Sevgili okurlarım, Türkiye'de olan işleri
akıl gerçekten de almıyor. İnanılır gibi değil ama bunlar
oluyor.
Hele 16 Nisan'da evet oyları daha çok
çıktığı takdirde bakın neler olacak neler!..
Önceki gün sarayda yapılan bir toplantı vardı. Yine yüzlerce kişi
çağrılmış ve her yer evet
afişleriyle donatılmıştı.
Orası cumhurbaşkanlığı sarayı
değil, AKP genel merkezi olmuştu.
Burada bir hususu bugüne kadar belki yüz defa yazdım.
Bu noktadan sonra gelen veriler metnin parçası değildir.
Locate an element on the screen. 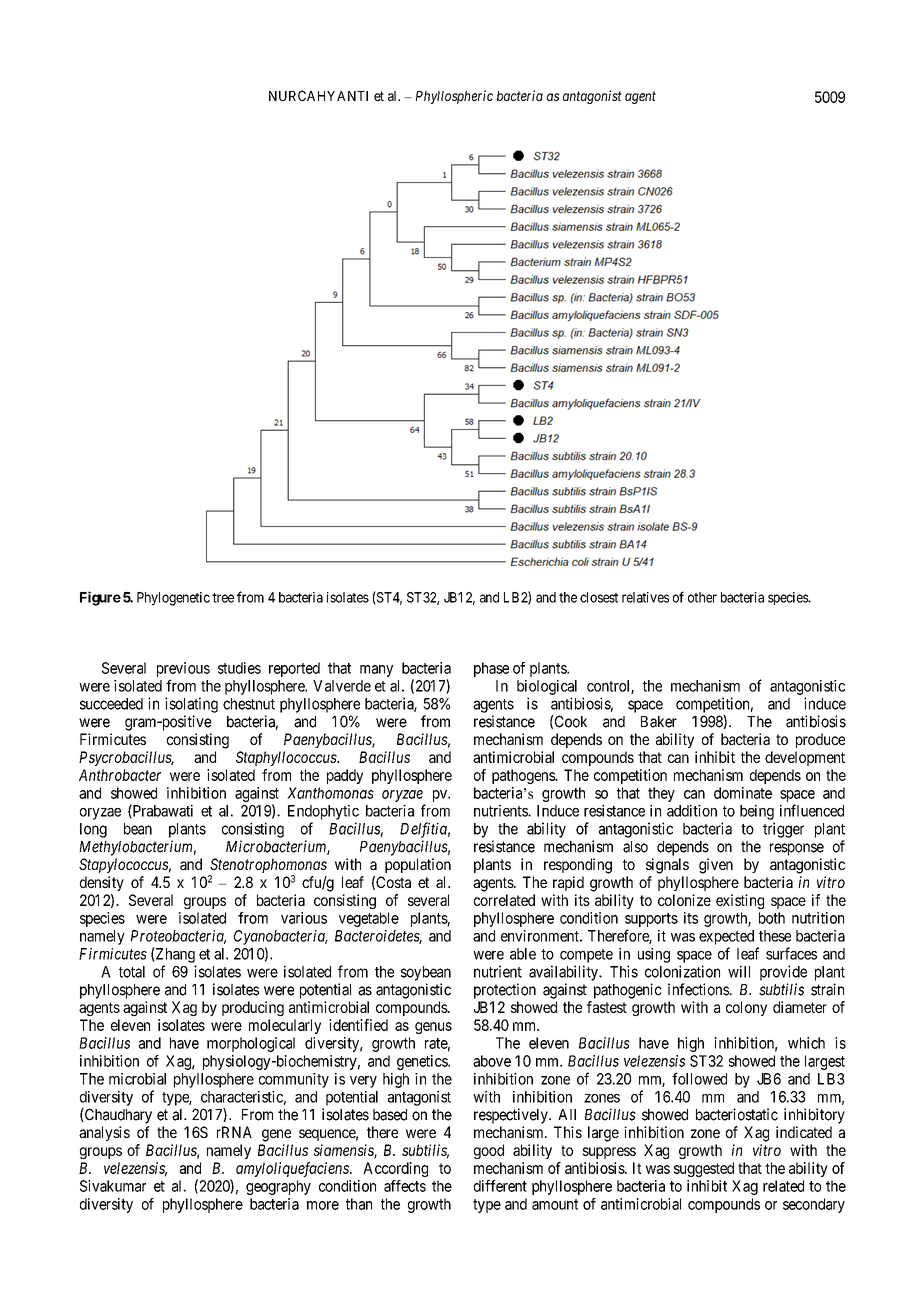  which is located at coordinates (806, 1043).
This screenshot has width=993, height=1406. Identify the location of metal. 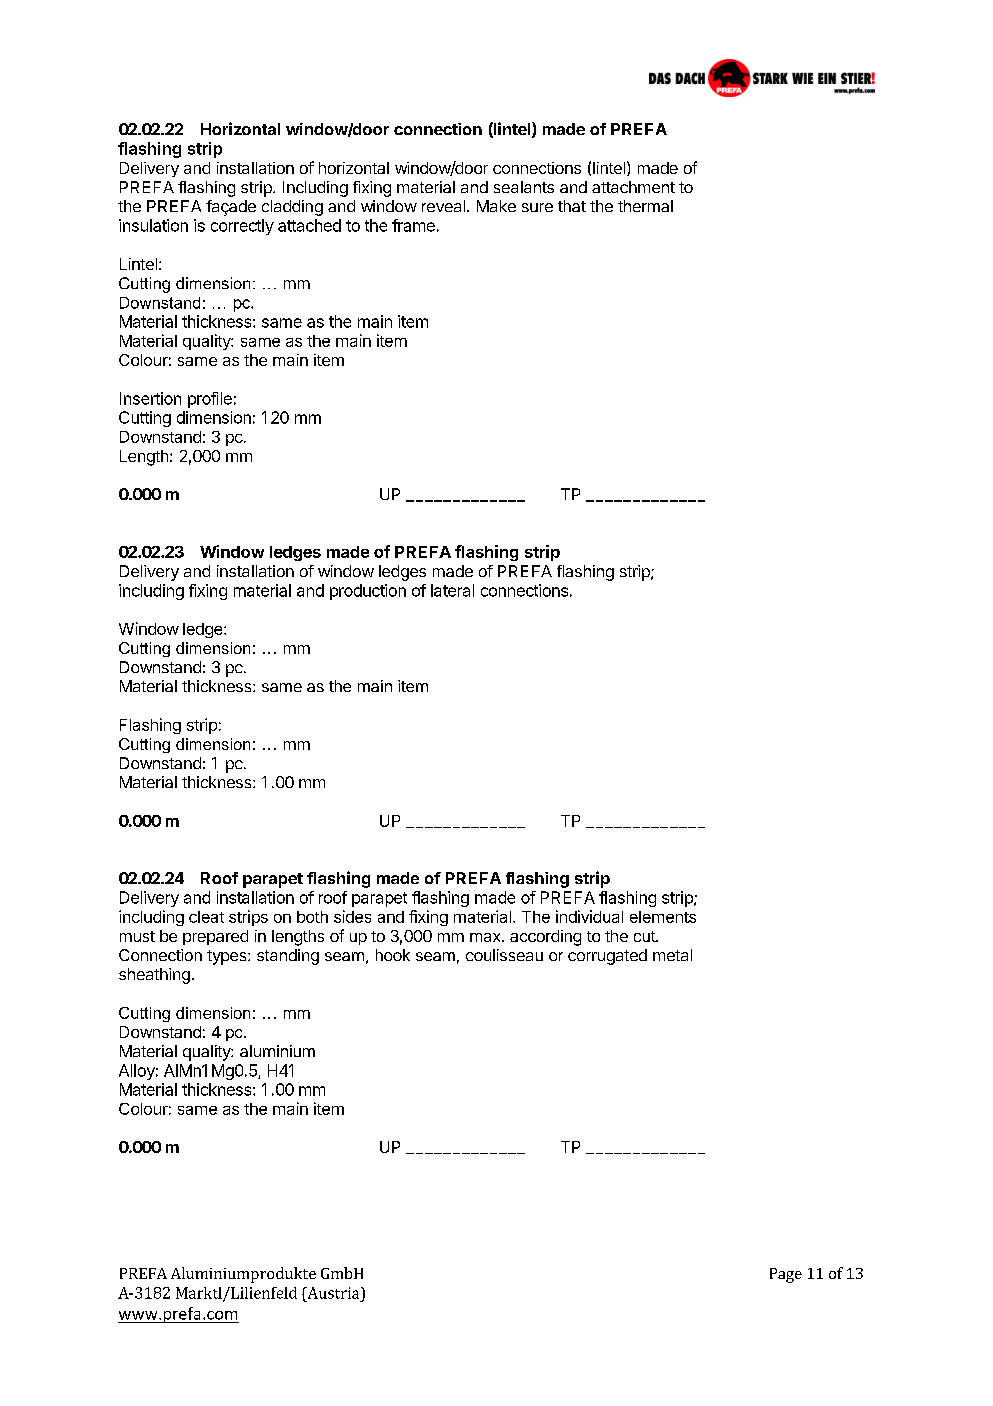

Anayasada cumhurbaşkanının “Tarafsızlığı” konusunda açık
hüküm var.
O maddeyi bir kez daha yazıyorum.
Sizleri bunu okumaktan bıktırdıysam özür diliyorum ama ne
yapayım…
* * *
Anayasa madde 103:
“Cumhurbaşkanı görevine başlarken Türkiye Büyük Millet
Meclisi önünde aşağıdaki şekilde andiçer:
Cumhurbaşkanı sıfatıyla… anayasaya, hukukun üstünlüğüne,
demokrasiye, Atatürk ilke ve
inkılaplarına(devrimlerine) ve laik
Cumhuriyet ilkesine bağlı kalacağıma… üzerime aldığım görevi
TARAFSIZLIKLA yerine getirmek için bütün gücümle çalışacağıma Büyük
Türk Milleti ve tarih huzurunda NAMUSUM ve ŞEREFİM üzerine
andiçerim.”
* * *
Namus ve şeref üzerine anayasa uyarınca edilmiş olan bir
yemin!..
Şimdi hem kendisine, hem de ona destek verenlere sormak
gerekir.
Yukarıda özetlediğim bu yemin metninin acaba ne kadarını yerine
getiriyor!
Anayasaya sadakat, hukukun üstünlüğü, demokrasi, Atatürk
ilke ve devrimlerine bağlılık ve özellikle de TARAFSIZLIK
nerede?
Bir kimsenin ister Meclis kürsüsünde, isterse başka
ortamlarda namusu ve şerefi
üzerine ettiği yemin önemlidir.
Hiç kimse “Evet ben o yemini ettim ama keyfim
istemezse uygulamam” deme hakkına sahip değildir.
Hele devlet yönetiminde böyle bir şey söz konusu bile olamaz.